The endogenous opioid neurotransmitter system (EOS) has been implicated in a wide array of behavioral processes, including reinforcement, pain modulation, mood disorders, social interactions, and the placebo effect. These intertwining factors make an understanding of the EOS’s role crucial for developing effective therapies for a range of disorders. We used positron emission tomography to investigate whether acute and long-term administration of two drugs of abuse, nicotine and opioid analgesics, are associated with alterations in endogenous mu-opioid neurotransmission. We found that compared to healthy controls, overnight-abstinent smokers showed significant decreases in mu-opioid receptor (MOR) availability in the thalamus and bilateral basal ganglia, regions previously implicated in drug reinforcement and addiction. Moreover, these alterations in neurotransmission were associated with measures of both nicotine dependence and craving. When overnight-abstinent smokers were subsequently given a denicotinized (DN) cigarette to smoke, they showed decreases in MOR availability in the right nucleus accumbens and thalamus, likely related to endogenous opioid release in response to the expectation of receiving nicotine. This placebo effect associated with the DN cigarette appeared to mask the effects of the regular nicotine cigarette smoked afterwards.
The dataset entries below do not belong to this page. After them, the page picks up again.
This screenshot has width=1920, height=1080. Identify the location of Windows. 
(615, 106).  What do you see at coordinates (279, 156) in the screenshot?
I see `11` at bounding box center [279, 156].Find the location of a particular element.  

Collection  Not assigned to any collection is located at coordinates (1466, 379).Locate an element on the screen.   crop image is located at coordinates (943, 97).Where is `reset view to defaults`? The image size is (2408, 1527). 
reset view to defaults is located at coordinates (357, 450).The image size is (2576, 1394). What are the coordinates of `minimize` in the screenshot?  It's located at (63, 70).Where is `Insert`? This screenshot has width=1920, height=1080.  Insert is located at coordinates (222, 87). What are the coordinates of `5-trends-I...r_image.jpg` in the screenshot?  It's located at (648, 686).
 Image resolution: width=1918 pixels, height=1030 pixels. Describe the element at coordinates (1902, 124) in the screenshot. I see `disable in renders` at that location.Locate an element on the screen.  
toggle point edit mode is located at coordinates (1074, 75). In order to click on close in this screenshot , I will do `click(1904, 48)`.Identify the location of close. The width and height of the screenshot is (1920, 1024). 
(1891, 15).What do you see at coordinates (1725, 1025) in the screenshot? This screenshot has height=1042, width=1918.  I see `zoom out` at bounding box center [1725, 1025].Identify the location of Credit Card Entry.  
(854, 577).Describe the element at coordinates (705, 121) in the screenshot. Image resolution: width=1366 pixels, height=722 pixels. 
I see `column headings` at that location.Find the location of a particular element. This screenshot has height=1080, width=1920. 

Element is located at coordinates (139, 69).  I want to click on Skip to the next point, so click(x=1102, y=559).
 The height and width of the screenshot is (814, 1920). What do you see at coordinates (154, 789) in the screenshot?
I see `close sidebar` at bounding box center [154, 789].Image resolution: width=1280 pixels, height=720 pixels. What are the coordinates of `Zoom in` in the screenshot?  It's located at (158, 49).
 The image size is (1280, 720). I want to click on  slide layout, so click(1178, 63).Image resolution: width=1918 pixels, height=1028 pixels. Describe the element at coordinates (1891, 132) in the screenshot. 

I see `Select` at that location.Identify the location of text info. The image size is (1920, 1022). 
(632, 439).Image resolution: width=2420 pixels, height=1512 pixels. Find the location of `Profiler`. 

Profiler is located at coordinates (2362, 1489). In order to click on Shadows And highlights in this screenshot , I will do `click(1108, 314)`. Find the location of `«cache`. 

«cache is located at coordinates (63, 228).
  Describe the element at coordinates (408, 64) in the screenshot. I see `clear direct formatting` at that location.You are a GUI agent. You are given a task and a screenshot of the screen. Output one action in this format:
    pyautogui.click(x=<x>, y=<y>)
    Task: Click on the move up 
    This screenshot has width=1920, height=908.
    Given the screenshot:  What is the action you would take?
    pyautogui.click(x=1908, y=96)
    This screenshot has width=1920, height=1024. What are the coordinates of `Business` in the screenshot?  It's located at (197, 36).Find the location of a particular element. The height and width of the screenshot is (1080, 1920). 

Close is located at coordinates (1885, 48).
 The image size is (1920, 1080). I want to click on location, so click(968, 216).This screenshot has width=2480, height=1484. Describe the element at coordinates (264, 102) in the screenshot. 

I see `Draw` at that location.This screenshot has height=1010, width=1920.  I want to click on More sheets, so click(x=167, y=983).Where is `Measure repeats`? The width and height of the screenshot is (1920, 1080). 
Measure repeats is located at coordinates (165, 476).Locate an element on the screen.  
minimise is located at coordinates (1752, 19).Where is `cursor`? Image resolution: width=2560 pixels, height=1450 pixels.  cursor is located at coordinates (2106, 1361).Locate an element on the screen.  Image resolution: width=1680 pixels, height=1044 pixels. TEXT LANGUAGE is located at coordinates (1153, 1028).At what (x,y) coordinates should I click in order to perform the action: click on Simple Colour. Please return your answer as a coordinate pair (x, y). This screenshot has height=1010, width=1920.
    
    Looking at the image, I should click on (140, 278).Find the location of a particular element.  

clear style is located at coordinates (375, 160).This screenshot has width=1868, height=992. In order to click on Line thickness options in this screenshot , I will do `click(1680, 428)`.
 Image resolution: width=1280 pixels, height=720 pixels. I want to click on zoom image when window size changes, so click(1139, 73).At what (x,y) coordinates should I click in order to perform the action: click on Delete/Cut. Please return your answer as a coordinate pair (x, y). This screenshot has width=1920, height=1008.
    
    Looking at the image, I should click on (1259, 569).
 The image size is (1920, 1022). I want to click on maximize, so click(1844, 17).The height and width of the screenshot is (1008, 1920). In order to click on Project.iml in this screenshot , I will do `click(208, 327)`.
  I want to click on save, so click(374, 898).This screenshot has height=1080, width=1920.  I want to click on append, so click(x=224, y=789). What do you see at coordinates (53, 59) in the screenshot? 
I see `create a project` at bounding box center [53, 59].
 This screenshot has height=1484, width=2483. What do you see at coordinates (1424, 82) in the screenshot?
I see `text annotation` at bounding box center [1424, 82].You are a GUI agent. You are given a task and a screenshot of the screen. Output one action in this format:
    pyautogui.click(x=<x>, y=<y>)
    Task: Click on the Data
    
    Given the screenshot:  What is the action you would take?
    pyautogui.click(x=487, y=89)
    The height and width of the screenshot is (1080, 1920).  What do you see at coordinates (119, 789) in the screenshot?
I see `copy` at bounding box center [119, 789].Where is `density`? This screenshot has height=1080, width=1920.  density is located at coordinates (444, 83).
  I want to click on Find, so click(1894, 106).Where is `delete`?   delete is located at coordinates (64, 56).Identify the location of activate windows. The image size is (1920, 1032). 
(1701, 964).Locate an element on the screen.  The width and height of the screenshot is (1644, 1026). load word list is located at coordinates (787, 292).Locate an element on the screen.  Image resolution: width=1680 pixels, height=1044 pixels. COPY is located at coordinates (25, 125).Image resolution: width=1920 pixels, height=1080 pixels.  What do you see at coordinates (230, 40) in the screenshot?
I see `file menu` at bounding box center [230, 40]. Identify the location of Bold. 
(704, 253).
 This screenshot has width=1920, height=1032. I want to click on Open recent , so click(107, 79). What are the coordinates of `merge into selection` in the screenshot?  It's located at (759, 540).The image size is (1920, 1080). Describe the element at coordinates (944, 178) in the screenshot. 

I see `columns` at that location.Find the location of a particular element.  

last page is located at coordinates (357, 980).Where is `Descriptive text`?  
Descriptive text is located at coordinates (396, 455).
We also examined how opioid analgesics affect MOR neurotransmission in patients with chronic back pain. Our results indicated that decreases in the integrity of the endogenous opioid system, as indicated by a reduced ability to release endogenous opioids in response to pain, were associated with both higher clinical back pain ratings and with greater hedonic responses to the administration of an exogenous opioid drug. Patients using opioid analgesics for at least one year showed decreased experimental pain-induced MOR activation and a lower number of available free MORs at baseline in regions of the brain implicated in pain modulation and drug abuse, such as the nucleus accumbens and amygdala. With the high prevalence of nicotine smoking, as well as the increasing use of opioid analgesics, it is crucial to understand how endogenous opioid mechanisms are implicated in the reinforcing and long-term effects of these drugs. This knowledge will help suggest avenues to explore while determining what treatments may be most successful in individual patients.